Puis je me suis assoupi quand soudain un homme m’est apparu. Il se disait être le diable en personne et voilà ce que nous nous sommes dit.
-Moi : Mais qui êtes-vous et que faites-vous ici ?
-Le diable : Je suis le diable et je viens te visiter. -Moi : Sortez ou j’appelle la police ! -Le diable : Je ne suis pas un voleur. -Moi : Sans blague, le diable n’est pas un voleur, c’est un scoop ! -Le diable : Ce sont les hommes qui volent, pas moi. -Moi : Mais si tu es le diable, cela t’arrange bien, non ? -Le diable : C’est comme un jeu, je les soumets à la tentation et je gagne quand je réussis. -Moi : Tu es donc foncièrement mauvais, car tu aurais pu aussi bien gagner à le leur éviter. -Le diable : C’est dans ma nature. -Moi : C’est bien ce que je dis, tu es mauvais par nature. -Le diable : Ça dépend de ce que tu entends par mauvais. Est-ce moi ou les hommes qui le sont ? Je ne fais que les inciter et je n’ai pas besoin de beaucoup me forcer pour y arriver. Sans moi, crois-tu que le monde serait différent ? -Moi : Alors à quoi sers-tu si le monde aurait été le même sans toi ? -Le diable : Tu as une vision trop utilitariste du diable. Pourquoi faudrait-il que je serve à quelque chose ? J’existe, c’est tout ! -Moi : C’est là où le bât blesse car je ne crois pas en toi. Je n’ai pas besoin de ton hypothèse pour expliquer le mal. Cette conversation me semble surréaliste.

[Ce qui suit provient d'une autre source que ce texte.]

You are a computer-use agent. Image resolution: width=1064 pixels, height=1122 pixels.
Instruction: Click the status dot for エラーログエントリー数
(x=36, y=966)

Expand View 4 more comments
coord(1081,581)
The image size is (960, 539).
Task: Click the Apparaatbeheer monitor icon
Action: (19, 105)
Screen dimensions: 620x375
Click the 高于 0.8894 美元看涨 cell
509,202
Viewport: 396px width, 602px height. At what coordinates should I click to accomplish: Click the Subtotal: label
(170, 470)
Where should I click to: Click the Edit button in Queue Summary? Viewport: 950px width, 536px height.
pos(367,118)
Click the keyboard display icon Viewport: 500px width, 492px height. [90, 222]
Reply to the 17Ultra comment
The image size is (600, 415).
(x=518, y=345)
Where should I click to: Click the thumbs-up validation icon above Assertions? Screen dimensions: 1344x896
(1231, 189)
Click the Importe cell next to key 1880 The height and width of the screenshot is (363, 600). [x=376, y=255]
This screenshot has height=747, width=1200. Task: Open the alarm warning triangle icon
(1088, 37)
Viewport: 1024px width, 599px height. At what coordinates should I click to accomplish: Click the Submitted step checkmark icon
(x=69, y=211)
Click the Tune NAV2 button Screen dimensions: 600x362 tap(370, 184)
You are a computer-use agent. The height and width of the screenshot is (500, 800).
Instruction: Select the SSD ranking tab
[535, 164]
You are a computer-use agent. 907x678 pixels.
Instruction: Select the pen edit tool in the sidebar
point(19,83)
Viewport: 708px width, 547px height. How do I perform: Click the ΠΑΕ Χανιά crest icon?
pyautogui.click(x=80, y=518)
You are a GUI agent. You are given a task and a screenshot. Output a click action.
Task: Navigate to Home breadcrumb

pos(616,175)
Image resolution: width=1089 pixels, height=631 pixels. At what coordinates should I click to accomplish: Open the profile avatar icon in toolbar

-Le diable : Et pourtant j’existe puisque je suis là.
-Moi : Je dois rêver, ce n’est pas possible autrement.
-Le diable : Admettons que tu rêves, j’aurais au moins existé dans ton rêve. Et pour un rêve, admet qu’il est très réaliste.
-Moi : Je crois en Dieu, mais pas au diable. Je crois que Dieu n’a pas besoin du diable pour faire le mal s’il le souhaite. Le mal existe tout comme existe le bien, et les deux sont le fait de Dieu puisqu’il est par définition (ma définition) tout ce qui existe.
-Le diable : Qui t’a dit que j’étais le mal et Dieu le bien, pas moi en tout cas !
-Moi : Si tu n’es pas le mal, à quoi sers-tu ?
-Le diable : Je me répète, pourquoi faudrait-il que je serve à quelque chose, j’existe c’est tout. Et puis, entre nous, c’est en général moi que l’on sert et non l’inverse. Ce n’est donc pas tant à moi de servir à quelque chose qu’aux autres d’avoir une utilité pour moi. Je dirais juste que j’existe et qu’importe pourquoi.
-Moi : Mais si justement, pour quelle raison existes-tu ?
-Le diable : Pour la même raison que toi-même tu existes, parce que Dieu l’a voulu !
-Moi : Oui mais moi je ne suis pas connoté comme toi.
-Le diable : Si tu veux parler de ma réputation, je n’en suis pas l’auteur, pas plus que toi tu n’es responsable de la tienne.
-Moi : Tu ne serais qu’un bouc émissaire ?
-Le diable : Je suis aussi ça si tu veux en revenir à ta vision utilitariste du diable.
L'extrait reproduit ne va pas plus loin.